As Miriam and I discuss issues that have come up with our students, in and out of the classroom, a common theme has become blatantly apparent: they don't think.

This has nothing to do with intelligence.  They are smart; they all made it to college in China, which is no small feat, and they're all capable of speaking at least two languages, so.  I'm not saying that they are stupid.

And of course there are a few who are good at thinking deeply, who do question what they hear in the news and are interested in global events and initiate discussions and keep conversations going and keep us learning.  They're a rarity, though.  We notice and wonder at these students.



But.  In general.

They don't think.  We are constantly challenging them to go beyond answers they can find in a textbook and to talk about their own opinions.  And then to consider another side of the issue.  To think about real world issues (this week, problems that women face globally -- lack of access to education, social status, pornography and prostitution) -- about how they're implicated in these issues, about what responsibility they have, as educated members of a world power.

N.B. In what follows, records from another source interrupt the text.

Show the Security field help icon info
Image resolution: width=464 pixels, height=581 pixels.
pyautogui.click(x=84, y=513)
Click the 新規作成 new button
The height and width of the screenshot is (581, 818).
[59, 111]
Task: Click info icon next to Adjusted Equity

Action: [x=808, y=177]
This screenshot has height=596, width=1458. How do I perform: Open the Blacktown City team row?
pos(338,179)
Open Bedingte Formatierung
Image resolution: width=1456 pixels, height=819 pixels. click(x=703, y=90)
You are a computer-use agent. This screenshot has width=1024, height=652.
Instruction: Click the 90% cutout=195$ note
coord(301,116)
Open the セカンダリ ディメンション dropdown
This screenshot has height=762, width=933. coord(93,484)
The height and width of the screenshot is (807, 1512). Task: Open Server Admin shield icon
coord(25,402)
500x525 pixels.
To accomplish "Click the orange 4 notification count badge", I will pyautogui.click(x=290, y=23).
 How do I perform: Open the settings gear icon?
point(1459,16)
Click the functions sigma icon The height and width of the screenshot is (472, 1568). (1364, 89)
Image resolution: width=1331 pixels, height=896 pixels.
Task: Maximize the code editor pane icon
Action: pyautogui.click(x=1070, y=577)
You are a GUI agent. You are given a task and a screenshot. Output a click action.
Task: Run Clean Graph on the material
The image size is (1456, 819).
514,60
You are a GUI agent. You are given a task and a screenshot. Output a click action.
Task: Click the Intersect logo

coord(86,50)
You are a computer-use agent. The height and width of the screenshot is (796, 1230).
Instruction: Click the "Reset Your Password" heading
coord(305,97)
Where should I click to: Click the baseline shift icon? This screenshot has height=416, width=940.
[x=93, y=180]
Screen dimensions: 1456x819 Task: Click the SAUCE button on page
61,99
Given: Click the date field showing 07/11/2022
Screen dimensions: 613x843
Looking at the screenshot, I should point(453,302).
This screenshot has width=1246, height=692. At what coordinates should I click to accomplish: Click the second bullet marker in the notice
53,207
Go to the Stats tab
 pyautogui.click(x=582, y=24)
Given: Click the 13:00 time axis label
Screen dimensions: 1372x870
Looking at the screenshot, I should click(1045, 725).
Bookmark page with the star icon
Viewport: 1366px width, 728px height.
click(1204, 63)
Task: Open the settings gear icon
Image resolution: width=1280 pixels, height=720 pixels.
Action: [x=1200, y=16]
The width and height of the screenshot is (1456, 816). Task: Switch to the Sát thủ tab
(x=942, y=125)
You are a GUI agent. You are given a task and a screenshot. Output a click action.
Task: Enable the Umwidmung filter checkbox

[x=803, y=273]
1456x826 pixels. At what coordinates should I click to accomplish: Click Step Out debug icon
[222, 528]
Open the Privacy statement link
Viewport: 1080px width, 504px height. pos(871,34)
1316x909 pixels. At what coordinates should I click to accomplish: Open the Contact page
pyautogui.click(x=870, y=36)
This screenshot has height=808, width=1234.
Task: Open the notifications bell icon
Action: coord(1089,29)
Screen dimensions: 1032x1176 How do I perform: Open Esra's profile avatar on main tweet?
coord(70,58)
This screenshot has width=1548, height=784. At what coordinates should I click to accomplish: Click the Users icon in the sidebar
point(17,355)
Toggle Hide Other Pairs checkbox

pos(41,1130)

Last night, at our department (English Education)'s speech competition, one student had a topic dealing with the busyness that's a common feature of life in China, as it is in the US.  "I think being busy is good," the student said.  "I like being busy so I don't have time to think."

I didn't know if I should laugh or cry.

I don't have a great conclusion, because this really is an ongoing issue.  Please ask that our students would have open minds and hearts and be eager to engage.  Please ask that we'd have creativity as we create lesson plans and make space for conversations to happen and relationships to grow.